NICOSIA, Cyprus—Cyprus lawmakers on Monday agreed to amend the language of legislation pending in the parliament, which would criminalize the denial of the genocide, stipulating that the said genocide must have been recognized by the legislature, reported the Cyprus Mail.
The matter is fundamentally about the Armenian Genocide, and resurfaced last week due to the upcoming visit to Cyprus of the speaker of the Armenian National Assembly to mark the 100th anniversary of the Armenian genocide.
As it stands, the law states that denial of crimes against humanity and genocide is a criminal offence only where the crime in question has been recognized by irrevocable decision of an international court.
Cyprus is among 22 countries that have recognized the Armenian genocide
House Speaker Yiannakis Omirou was keen to add a clause to the legislation, making genocide denial a criminal offence whether it has been recognized by an international court or by a resolution of the Cyprus parliament.
Following debate at the House legal affairs committee on Monday, the parties took on board Omirou’s legislative proposal, but with a modification – denial of genocide will constitute a criminal offence only where the House resolution recognizing that genocide was unanimous.
Omirou had wanted the law amended before or during the visit here by Galust Sahakyan, speaker of the Armenian National Assembly.
Sources from the ruling DISY party told the Mail that the House may hold an extraordinary session of the plenum on Thursday morning, before the scheduled plenary, to pass the legal amendment.
Sahakyan, due on the island on Wednesday, is on Thursday afternoon scheduled to address the House of Representatives.

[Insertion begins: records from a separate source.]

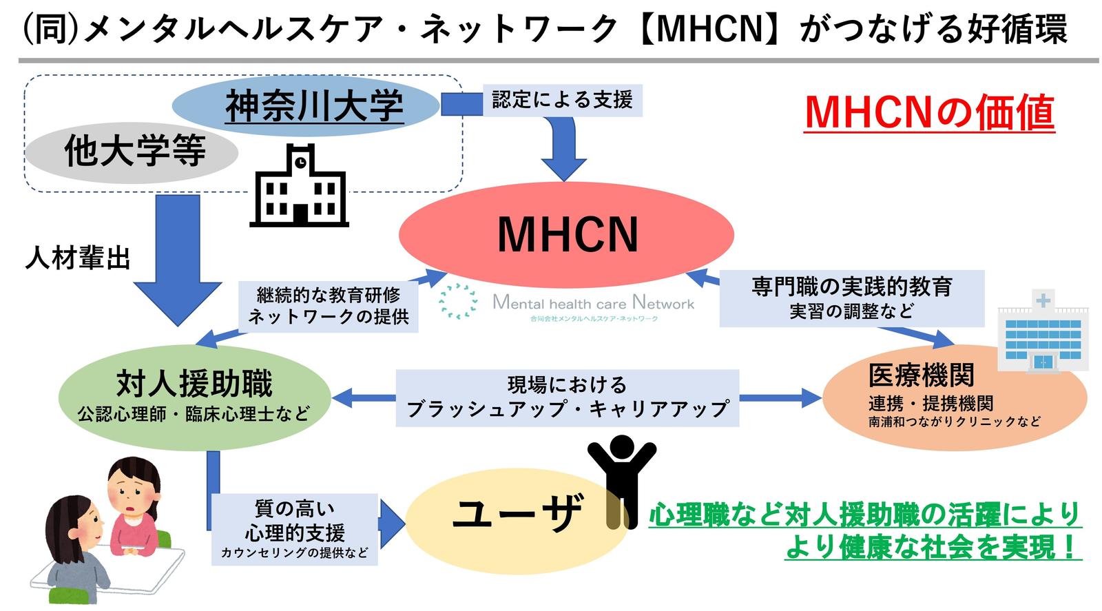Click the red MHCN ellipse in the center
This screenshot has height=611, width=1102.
(566, 235)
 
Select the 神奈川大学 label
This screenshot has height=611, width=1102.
(314, 106)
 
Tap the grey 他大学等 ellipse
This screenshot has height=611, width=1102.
(132, 152)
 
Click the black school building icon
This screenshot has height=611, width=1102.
(299, 185)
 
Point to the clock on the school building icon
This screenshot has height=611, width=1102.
(300, 162)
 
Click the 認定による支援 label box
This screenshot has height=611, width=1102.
(562, 101)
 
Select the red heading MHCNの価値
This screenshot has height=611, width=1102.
(929, 113)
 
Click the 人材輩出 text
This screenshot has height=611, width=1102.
(78, 258)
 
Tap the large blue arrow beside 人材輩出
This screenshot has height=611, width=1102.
(178, 260)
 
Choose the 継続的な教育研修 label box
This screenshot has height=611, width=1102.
(328, 306)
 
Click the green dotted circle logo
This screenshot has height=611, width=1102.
(458, 301)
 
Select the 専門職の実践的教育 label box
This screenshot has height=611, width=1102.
(852, 298)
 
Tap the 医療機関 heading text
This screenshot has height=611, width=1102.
(921, 375)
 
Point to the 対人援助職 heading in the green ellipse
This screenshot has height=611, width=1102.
(194, 384)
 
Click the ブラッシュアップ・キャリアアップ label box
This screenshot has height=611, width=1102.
(568, 398)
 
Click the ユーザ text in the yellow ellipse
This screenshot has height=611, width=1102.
(518, 512)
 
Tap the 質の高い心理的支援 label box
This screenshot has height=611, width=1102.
(295, 529)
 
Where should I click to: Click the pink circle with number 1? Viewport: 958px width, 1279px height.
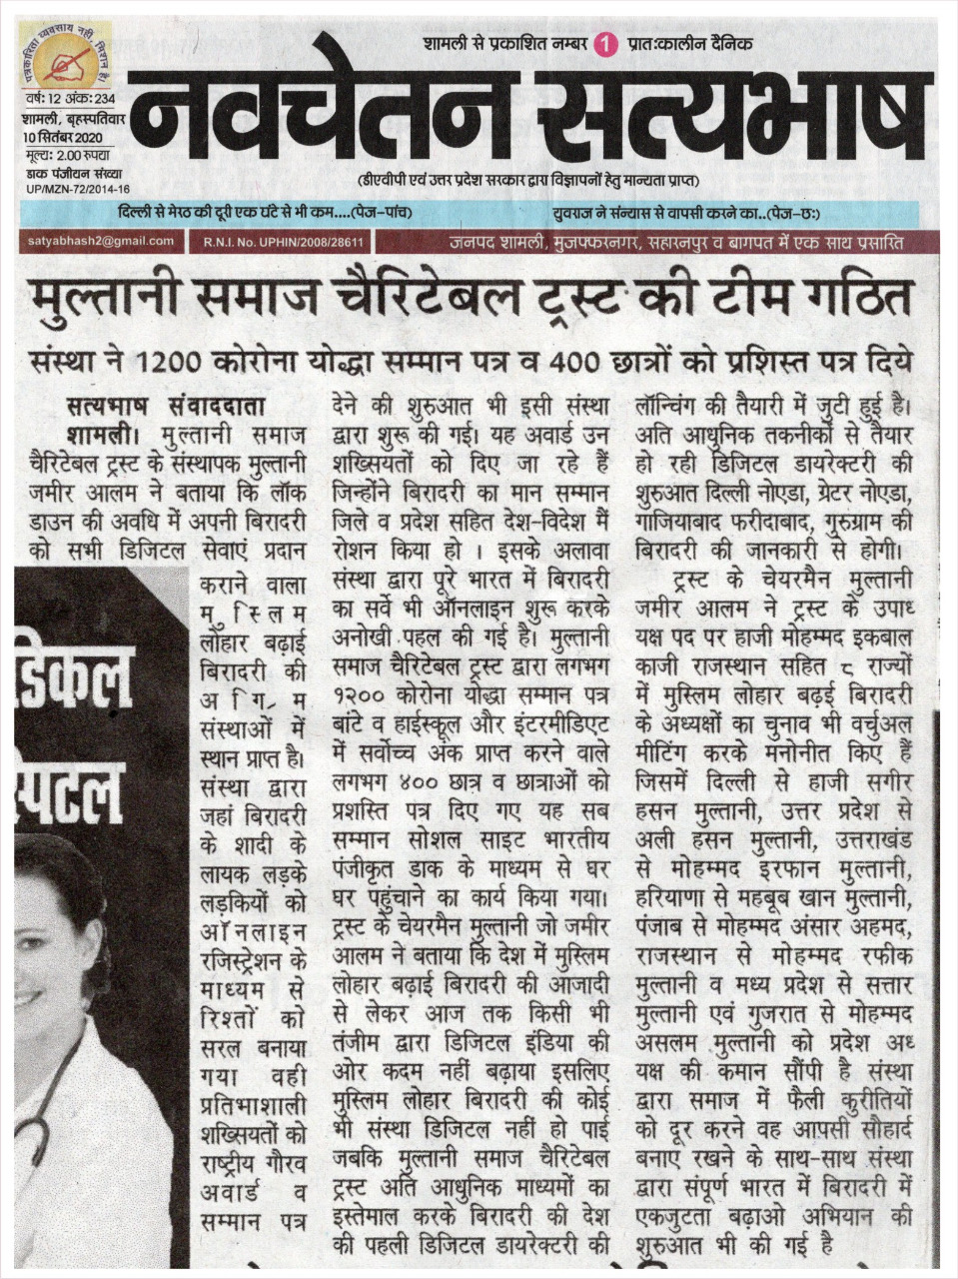pos(601,44)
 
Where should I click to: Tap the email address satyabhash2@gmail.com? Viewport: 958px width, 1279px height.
pos(100,241)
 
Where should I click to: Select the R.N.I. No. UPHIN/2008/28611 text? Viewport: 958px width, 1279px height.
pos(283,242)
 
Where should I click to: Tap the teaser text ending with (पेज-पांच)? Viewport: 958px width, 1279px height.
pos(265,213)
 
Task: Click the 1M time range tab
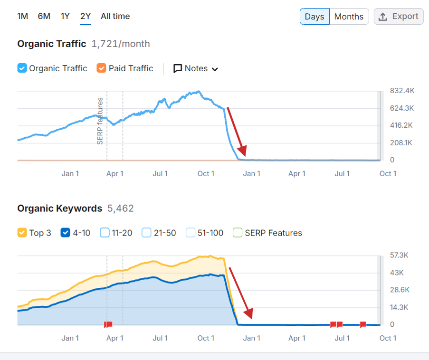tap(22, 16)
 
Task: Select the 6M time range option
tap(44, 16)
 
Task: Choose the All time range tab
tap(115, 16)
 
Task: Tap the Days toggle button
tap(314, 17)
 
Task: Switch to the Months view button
tap(349, 17)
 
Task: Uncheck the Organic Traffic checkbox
tap(22, 68)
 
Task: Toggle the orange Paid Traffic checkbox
tap(101, 68)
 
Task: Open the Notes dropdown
tap(196, 68)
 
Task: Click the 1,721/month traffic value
tap(121, 44)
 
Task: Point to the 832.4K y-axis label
tap(402, 91)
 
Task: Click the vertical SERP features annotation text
tap(100, 121)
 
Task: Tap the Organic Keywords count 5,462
tap(121, 208)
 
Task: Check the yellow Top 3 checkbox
tap(22, 233)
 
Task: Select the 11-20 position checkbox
tap(105, 233)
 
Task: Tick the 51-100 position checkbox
tap(191, 233)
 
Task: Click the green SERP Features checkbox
tap(238, 233)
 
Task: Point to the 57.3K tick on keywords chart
tap(399, 256)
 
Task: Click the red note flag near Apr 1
tap(108, 325)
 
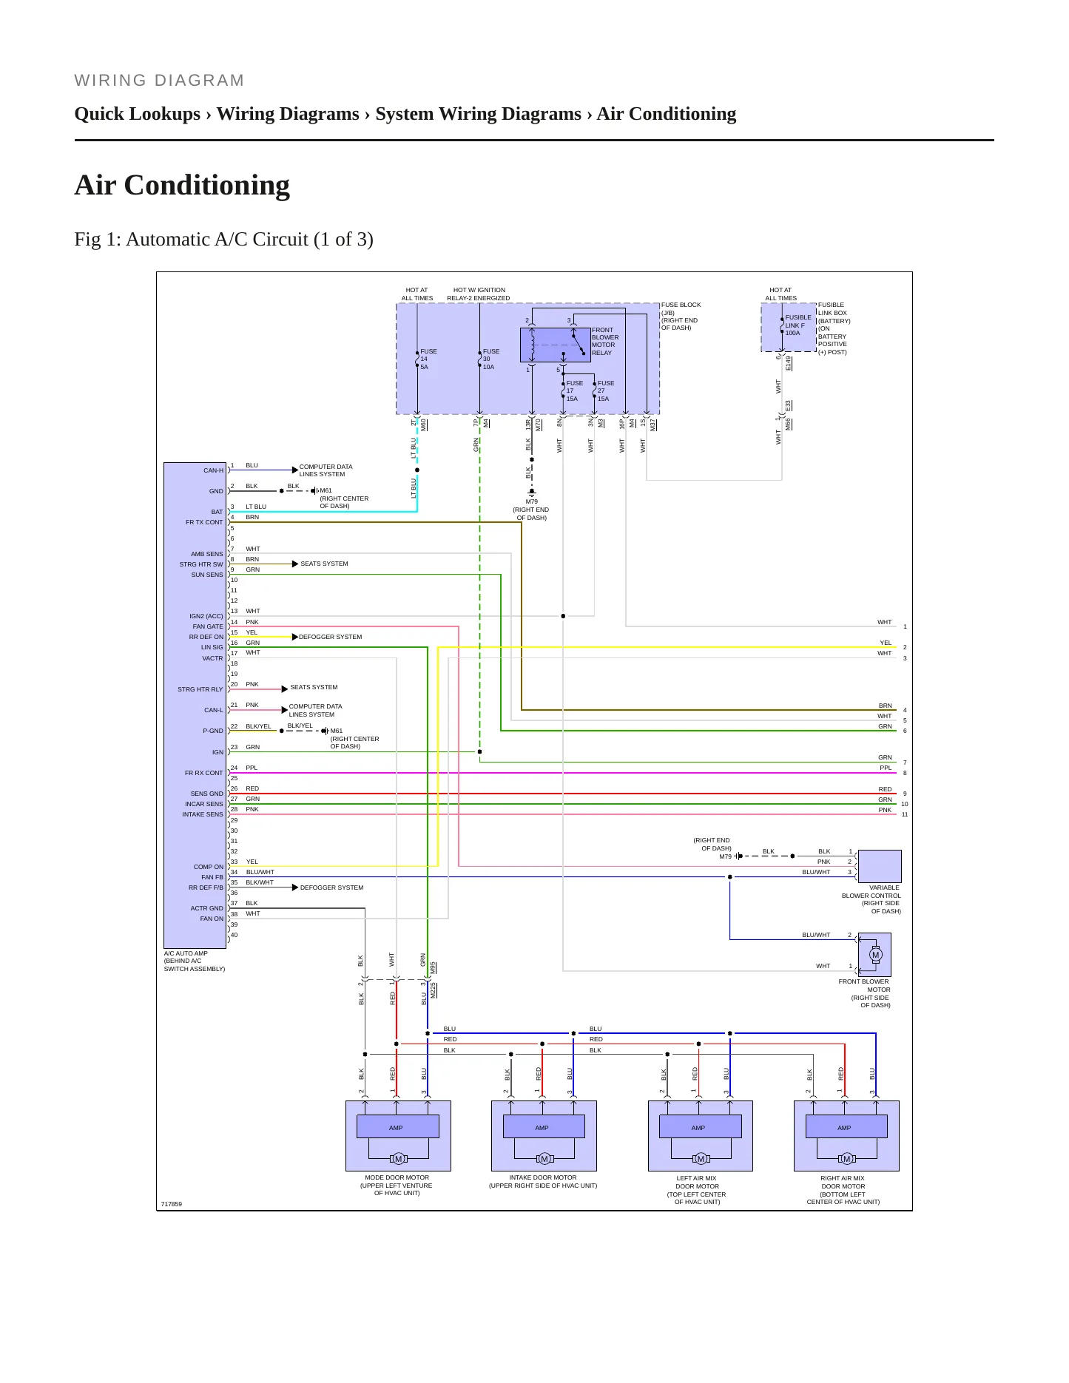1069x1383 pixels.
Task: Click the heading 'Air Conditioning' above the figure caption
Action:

Cyprus was the first European country (and the second worldwide, after Uruguay) to officially recognise the Armenian genocide. On April 24, 1975, Resolution 36 was voted unanimously by the House of Representatives.
Given that decision was unanimous, the criminalization amendment now being proposed should automatically apply to the Armenian Genocide.
Under the law, the denial or “flagrant downgrading” of recognised war crimes, crimes against humanity and genocide, provided the crime has been recognised by an international court, is punishable by up to five years imprisonment and/or a fine of 10,000 euros or $ 10740.40.